Sağlık Sorunlarının Belirtileri
1937'nin sonlarında Atatürk'te görülen belirtiler:
- Aşırı yorgunluk hissi
- Sosyal aktivitelerden uzaklaşma
- İçki tüketiminin azalması
- Çay tercih etme eğilimi
- Erken saatlerde yatma isteği
Sonuç: Bir Liderin Son Yılbaşı
Atatürk'ün 31 Aralık 1937 gecesi, sadece bir yılbaşı gecesi değil, aynı zamanda Türk tarihinin en önemli şahsiyetinin yaşamındaki son kutlama gecesiydi.
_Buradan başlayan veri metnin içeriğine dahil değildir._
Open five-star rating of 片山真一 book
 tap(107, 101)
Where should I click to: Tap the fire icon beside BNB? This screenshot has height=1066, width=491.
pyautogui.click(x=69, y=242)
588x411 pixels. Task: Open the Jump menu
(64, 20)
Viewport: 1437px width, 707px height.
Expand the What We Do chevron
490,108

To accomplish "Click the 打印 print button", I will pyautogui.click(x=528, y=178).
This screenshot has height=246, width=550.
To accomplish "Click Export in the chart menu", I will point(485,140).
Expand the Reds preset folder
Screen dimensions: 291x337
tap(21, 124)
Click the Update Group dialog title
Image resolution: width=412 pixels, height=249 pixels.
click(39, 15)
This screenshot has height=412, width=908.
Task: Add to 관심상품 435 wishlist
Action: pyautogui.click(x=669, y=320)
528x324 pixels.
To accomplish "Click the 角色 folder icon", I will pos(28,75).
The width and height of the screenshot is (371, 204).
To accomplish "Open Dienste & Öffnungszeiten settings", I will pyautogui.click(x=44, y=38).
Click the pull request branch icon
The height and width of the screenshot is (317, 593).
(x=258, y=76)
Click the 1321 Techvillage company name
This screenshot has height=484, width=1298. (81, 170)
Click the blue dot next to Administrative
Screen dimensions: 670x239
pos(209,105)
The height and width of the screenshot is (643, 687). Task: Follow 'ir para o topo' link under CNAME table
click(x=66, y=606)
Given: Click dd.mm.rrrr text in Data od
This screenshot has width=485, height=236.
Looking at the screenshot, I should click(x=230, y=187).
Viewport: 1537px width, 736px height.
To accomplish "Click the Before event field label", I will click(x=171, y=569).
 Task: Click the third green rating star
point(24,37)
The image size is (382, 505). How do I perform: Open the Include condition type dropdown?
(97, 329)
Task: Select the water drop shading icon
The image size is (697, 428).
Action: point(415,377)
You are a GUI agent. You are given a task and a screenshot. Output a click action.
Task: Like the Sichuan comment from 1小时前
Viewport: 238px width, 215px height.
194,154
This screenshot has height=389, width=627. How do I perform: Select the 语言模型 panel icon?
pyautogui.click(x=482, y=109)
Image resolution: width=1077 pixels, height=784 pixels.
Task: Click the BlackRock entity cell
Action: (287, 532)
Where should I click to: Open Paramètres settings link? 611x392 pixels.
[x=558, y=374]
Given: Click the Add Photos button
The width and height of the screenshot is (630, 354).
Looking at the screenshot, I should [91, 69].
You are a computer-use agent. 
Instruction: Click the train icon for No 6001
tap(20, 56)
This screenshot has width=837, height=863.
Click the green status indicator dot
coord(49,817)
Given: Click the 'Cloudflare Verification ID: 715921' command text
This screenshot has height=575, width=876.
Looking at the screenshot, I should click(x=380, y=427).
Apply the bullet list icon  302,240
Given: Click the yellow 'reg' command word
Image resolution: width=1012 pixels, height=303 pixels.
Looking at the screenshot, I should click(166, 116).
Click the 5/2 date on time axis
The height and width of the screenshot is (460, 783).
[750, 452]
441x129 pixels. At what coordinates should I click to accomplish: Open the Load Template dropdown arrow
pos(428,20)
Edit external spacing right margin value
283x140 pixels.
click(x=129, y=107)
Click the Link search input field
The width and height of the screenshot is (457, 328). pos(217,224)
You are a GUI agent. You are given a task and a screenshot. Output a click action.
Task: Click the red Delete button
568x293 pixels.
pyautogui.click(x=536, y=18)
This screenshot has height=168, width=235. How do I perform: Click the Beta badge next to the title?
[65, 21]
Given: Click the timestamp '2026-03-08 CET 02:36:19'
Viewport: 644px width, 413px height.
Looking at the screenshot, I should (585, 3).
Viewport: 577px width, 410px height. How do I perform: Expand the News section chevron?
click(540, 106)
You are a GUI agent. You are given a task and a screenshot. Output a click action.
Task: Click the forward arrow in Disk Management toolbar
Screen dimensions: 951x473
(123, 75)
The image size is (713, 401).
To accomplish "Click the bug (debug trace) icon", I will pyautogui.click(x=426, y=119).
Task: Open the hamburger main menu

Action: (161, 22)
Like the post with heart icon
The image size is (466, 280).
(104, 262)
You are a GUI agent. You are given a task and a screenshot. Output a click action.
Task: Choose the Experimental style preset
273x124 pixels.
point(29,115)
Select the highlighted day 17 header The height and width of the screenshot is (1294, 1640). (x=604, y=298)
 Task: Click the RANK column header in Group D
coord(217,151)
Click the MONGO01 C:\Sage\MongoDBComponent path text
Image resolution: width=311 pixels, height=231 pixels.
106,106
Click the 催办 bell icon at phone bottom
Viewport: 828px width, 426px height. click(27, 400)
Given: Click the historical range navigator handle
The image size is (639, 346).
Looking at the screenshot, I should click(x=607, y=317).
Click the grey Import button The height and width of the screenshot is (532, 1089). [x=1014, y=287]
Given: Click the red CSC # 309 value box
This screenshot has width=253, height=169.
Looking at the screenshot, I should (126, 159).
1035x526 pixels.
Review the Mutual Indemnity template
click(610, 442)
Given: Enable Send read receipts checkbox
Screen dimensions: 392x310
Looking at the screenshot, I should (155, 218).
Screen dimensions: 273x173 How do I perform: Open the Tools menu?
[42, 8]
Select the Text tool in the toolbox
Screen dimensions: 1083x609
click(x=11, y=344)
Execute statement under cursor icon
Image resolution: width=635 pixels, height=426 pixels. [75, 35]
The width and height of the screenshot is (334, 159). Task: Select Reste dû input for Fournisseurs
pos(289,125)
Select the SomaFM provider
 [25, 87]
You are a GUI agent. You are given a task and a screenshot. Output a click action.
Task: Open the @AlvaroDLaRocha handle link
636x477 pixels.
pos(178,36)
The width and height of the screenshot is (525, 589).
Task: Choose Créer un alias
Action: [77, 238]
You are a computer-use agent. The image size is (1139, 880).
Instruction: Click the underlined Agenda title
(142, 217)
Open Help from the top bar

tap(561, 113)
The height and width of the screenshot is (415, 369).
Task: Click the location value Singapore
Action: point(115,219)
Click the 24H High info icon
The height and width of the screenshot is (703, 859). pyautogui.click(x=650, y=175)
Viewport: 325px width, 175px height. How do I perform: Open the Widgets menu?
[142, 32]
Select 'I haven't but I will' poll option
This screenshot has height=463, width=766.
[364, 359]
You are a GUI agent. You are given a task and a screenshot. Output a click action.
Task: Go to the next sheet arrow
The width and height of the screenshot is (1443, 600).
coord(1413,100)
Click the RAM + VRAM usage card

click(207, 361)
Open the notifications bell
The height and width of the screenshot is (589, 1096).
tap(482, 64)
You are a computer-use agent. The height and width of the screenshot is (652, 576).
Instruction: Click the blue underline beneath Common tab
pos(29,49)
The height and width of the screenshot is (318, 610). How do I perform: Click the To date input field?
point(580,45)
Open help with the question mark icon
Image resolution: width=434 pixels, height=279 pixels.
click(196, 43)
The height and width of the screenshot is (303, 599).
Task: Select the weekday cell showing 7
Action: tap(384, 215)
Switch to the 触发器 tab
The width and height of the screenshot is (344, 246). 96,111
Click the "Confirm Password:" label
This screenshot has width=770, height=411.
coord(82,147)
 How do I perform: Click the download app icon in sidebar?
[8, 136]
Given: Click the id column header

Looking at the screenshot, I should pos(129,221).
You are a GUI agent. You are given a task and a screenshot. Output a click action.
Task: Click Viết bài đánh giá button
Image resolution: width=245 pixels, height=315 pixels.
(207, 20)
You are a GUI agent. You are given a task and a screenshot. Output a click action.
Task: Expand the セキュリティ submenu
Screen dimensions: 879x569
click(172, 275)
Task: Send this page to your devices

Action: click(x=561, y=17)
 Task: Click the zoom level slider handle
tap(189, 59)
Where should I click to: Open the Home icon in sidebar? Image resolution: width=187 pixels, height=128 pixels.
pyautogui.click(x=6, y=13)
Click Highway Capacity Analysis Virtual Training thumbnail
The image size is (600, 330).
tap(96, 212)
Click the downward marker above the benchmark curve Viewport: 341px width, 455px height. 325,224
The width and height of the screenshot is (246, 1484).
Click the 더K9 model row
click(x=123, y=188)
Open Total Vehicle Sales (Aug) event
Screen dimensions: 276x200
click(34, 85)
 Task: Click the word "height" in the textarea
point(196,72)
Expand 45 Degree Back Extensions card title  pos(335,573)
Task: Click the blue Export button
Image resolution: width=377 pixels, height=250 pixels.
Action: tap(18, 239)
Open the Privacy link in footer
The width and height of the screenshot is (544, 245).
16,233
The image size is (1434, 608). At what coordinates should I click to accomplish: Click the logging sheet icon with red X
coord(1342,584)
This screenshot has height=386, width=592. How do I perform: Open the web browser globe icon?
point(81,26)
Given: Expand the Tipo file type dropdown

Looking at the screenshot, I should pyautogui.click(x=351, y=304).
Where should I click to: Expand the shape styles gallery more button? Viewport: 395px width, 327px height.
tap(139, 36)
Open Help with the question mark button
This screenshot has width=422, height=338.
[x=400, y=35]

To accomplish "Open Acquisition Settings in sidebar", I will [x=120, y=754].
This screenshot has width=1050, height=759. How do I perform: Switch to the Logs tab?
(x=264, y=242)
Bu gece, onun insani yönünü, dostlarına olan sevgisini ve zor zamanlardaki dayanışma anlayışını ortaya koyar.
Büyük lider, fiziksel zorlukları yaşarken bile dostlarını düşünmeyi, onların mutluluğunu önemsemeyi sürdürmüştü. İnönü'ye yazdığı mektup, iki devlet adamı arasındaki samimi ilişkinin en güzel örneklerinden biri olarak tarihteki yerini almıştır.
Bu hüzünlü ama bir o kadar da anlamlı gece, Atatürk'ün yaşamının son evresindeki durumunu anlamamız açısından önemli bir belge niteliği taşımaktadır.
Bu yazıda kullanılan bilgiler Orhan Çekiç'in "Son Yıl: 1938" adlı eserinden alınmıştır.